* [TASK STATEMENT]: Start with the first line of the data and end with the line that holds "Given: Bookmark this post"; write out each one exactly.
╭──
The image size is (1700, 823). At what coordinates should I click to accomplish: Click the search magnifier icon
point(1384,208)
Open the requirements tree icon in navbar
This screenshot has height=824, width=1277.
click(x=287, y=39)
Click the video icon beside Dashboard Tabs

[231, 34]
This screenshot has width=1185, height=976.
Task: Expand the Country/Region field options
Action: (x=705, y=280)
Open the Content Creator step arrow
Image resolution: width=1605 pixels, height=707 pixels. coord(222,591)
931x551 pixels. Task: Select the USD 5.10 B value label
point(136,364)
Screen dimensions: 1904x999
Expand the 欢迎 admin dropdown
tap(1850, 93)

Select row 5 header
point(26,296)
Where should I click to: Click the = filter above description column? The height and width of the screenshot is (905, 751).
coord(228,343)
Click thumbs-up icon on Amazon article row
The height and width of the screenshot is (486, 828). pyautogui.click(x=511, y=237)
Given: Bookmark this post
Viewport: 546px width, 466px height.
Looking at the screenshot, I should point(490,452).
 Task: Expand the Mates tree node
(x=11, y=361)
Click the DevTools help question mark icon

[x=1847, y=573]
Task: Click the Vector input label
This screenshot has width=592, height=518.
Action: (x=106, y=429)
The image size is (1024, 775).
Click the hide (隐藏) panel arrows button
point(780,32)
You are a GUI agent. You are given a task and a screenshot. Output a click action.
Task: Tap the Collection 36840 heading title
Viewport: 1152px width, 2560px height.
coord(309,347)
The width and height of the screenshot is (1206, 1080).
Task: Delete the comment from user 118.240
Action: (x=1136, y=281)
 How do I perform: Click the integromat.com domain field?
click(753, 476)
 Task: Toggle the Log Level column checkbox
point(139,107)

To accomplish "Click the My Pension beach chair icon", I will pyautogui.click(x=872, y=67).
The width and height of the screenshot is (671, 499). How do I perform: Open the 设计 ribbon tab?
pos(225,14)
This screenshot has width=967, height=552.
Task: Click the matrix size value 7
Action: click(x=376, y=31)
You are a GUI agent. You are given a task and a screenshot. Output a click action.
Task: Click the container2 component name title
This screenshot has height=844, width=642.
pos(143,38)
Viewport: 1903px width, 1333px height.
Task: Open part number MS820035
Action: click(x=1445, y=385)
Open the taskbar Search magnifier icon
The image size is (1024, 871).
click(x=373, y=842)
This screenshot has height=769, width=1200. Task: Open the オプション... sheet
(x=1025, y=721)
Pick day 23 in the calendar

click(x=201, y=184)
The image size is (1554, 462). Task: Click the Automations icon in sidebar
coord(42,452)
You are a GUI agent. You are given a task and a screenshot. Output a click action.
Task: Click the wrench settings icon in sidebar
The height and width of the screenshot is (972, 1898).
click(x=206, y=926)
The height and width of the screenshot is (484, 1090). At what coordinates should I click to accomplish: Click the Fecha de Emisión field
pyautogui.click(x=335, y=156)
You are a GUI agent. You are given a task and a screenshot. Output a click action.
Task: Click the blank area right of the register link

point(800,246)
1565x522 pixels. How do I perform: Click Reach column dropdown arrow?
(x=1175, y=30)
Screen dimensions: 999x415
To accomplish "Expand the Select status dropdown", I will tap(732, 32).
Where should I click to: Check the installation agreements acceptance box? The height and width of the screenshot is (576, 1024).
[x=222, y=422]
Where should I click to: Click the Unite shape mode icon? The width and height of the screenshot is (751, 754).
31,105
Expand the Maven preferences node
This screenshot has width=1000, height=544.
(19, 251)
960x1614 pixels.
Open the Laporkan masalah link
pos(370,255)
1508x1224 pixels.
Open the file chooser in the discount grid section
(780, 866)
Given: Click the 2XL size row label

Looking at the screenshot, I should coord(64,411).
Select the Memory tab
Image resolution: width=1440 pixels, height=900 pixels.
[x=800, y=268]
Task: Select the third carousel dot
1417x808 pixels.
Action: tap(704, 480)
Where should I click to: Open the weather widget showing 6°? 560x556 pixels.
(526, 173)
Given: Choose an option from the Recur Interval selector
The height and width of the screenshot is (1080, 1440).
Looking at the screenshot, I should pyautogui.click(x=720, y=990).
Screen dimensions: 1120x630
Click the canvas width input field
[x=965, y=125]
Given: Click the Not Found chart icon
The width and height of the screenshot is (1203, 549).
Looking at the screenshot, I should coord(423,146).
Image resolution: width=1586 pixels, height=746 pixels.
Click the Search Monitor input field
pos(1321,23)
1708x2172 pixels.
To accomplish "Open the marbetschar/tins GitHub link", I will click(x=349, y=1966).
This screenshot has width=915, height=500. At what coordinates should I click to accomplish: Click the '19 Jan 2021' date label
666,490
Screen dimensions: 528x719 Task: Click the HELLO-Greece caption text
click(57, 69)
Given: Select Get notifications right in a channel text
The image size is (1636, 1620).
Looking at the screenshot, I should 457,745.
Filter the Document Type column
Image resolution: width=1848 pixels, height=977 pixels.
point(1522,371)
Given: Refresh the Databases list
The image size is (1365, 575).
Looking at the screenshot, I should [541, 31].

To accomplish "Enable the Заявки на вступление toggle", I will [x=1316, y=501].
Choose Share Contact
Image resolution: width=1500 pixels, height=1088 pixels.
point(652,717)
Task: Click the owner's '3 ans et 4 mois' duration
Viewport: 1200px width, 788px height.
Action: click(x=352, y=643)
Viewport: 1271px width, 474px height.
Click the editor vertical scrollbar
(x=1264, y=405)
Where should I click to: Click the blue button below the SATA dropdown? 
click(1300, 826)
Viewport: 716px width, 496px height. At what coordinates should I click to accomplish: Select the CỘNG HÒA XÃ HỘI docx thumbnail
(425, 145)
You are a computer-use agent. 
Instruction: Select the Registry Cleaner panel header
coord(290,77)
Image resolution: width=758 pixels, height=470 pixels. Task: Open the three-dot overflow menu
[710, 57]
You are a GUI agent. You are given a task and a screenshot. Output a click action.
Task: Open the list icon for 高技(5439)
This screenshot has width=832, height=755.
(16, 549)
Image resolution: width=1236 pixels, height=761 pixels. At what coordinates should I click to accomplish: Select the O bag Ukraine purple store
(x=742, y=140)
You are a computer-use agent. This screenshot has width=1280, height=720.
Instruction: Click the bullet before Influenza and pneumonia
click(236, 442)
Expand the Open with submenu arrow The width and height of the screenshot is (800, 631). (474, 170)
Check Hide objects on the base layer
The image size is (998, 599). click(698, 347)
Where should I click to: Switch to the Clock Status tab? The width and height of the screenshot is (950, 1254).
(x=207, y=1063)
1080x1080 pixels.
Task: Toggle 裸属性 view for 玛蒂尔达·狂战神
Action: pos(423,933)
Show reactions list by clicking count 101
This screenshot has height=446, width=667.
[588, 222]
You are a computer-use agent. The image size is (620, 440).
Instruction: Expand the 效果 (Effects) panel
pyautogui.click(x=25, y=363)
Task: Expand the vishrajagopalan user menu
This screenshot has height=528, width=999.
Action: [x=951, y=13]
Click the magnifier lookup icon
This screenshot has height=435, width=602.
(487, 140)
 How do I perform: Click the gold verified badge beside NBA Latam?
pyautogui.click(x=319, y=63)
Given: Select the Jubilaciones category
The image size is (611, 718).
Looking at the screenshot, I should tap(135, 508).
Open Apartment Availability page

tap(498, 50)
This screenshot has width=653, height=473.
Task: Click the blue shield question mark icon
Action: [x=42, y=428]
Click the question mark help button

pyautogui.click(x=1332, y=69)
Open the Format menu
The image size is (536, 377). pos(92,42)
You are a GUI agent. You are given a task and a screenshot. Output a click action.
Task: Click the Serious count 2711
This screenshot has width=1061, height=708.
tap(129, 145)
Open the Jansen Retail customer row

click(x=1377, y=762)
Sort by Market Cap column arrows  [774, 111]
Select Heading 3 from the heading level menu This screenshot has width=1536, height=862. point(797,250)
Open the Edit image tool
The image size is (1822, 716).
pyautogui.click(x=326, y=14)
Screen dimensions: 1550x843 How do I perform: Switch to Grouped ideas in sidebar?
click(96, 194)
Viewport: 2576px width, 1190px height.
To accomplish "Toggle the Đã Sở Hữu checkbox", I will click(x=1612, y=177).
╰──
* [OUTPUT OF THE EXERCISE]:
The image size is (1700, 823). At what coordinates should I click to accomplish: Click the search magnifier icon
point(1384,208)
Open the requirements tree icon in navbar
This screenshot has height=824, width=1277.
click(x=287, y=39)
Click the video icon beside Dashboard Tabs

[231, 34]
This screenshot has width=1185, height=976.
Task: Expand the Country/Region field options
Action: (x=705, y=280)
Open the Content Creator step arrow
Image resolution: width=1605 pixels, height=707 pixels. coord(222,591)
931x551 pixels. Task: Select the USD 5.10 B value label
point(136,364)
Screen dimensions: 1904x999
Expand the 欢迎 admin dropdown
tap(1850, 93)

Select row 5 header
point(26,296)
Where should I click to: Click the = filter above description column? The height and width of the screenshot is (905, 751).
coord(228,343)
Click thumbs-up icon on Amazon article row
The height and width of the screenshot is (486, 828). pyautogui.click(x=511, y=237)
Given: Bookmark this post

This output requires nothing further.